* SOURCE EXCERPT
□ □ □ □ □ □ □

II. STANDARD OF REVIEW
        We 
review a trial court’s ruling on a motion to suppress through a bifurcated 
standard of review; we give almost total deference to the trial court's express 
or implied determination of historical facts and review de novo the 
court's application of the law of search and seizure to those facts. State v. 
Ross, 32 S.W.3d 853, 856 (Tex. Crim. App. 2000). When the trial court does 
not make explicit findings of historical facts, we view the evidence in the 
light most favorable to the trial court's ruling and assume that the trial court 
made implicit findings of fact supporting its ruling, if those findings are 
supported by the record. Carmouche v. State, 10 S.W.3d 323, 327-28 (Tex. 
Crim. App. 2000). In determining whether a trial court's decision is supported 
by the record, we generally consider only evidence adduced at the suppression 
hearing because the ruling was based on it rather than evidence that may have 
been introduced later. James v. State, 102 S.W.3d 162, 170 (Tex.

□ □ □ □ □ □ □

* DATA IN THIS EXERCISE
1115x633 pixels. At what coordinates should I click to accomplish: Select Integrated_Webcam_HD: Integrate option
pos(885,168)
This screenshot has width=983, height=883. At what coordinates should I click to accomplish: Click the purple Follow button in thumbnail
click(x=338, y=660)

□ □ □ □ □ □ □

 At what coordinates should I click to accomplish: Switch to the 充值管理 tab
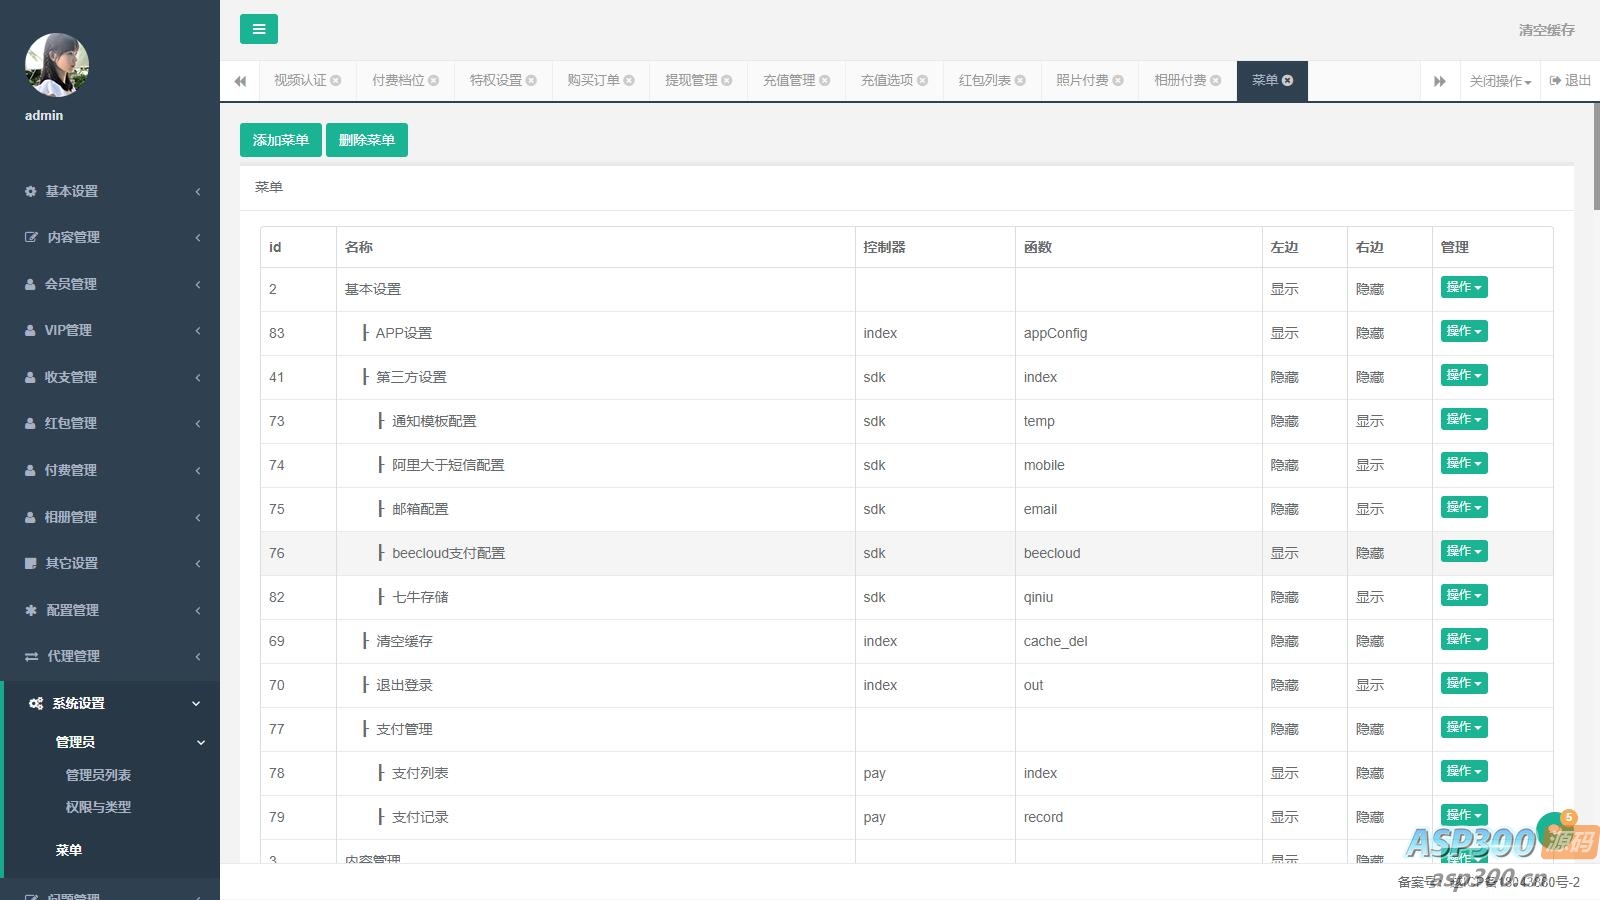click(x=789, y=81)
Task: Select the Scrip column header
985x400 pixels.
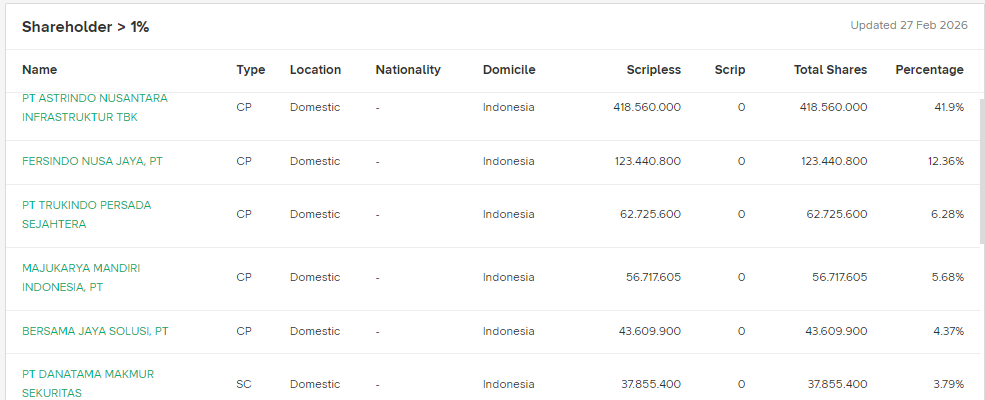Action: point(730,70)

□ □ □ □ □ □ □

* STATED TASK A
Print the standard-of-review passage from "II. STANDARD OF" to "facts. State v.", copying it word for word.
* STATED TASK B
Output the rows from the line with "Task: Select the Scrip column header" to the line with "Action: point(730,70)", both lines included, reproducing them unchanged but leaving out the pictures.

* SOLUTION A
II. STANDARD OF REVIEW
        We 
review a trial court’s ruling on a motion to suppress through a bifurcated 
standard of review; we give almost total deference to the trial court's express 
or implied determination of historical facts and review de novo the 
court's application of the law of search and seizure to those facts. State v.

* SOLUTION B
Task: Select the Scrip column header
985x400 pixels.
Action: point(730,70)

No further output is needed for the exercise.